Start of Block

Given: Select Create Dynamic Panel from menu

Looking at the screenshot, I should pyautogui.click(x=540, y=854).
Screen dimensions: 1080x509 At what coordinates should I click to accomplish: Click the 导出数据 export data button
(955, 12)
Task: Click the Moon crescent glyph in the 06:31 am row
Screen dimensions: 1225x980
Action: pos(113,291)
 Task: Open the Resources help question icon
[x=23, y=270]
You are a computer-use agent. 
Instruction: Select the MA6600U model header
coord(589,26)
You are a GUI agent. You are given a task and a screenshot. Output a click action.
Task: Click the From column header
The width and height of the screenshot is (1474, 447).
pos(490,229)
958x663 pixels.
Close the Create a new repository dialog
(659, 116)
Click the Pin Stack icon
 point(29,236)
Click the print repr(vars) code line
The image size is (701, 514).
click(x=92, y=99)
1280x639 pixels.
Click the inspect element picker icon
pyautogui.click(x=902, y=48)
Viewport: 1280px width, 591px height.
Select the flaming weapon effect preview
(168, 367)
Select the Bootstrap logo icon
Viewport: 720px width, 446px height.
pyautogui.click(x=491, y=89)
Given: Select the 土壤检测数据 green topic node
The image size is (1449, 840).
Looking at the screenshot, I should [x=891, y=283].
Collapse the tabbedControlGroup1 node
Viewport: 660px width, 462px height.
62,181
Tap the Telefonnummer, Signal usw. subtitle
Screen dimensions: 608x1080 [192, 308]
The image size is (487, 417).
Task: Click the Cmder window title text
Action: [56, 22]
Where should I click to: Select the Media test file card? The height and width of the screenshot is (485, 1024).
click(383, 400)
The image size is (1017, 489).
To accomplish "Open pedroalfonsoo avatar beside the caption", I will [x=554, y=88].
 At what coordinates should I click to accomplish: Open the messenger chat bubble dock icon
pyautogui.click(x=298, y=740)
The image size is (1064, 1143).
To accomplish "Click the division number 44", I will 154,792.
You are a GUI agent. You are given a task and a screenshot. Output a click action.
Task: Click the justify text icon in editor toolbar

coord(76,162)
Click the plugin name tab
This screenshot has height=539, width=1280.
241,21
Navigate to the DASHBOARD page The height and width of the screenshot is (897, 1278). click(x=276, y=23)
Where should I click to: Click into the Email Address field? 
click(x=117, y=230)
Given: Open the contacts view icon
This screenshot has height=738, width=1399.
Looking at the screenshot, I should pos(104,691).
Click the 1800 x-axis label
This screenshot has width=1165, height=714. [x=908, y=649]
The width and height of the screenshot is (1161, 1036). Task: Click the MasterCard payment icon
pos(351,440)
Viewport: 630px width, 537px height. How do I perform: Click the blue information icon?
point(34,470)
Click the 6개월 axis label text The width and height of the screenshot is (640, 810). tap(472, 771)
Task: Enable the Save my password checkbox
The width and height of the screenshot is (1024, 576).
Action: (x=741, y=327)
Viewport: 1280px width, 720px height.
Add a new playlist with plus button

End of Block

> Description of the task: Each line carrying the string "will" should be copied out from the entries.

> Exercise result:
To accomplish "Open pedroalfonsoo avatar beside the caption", I will [x=554, y=88].
To accomplish "Click the division number 44", I will 154,792.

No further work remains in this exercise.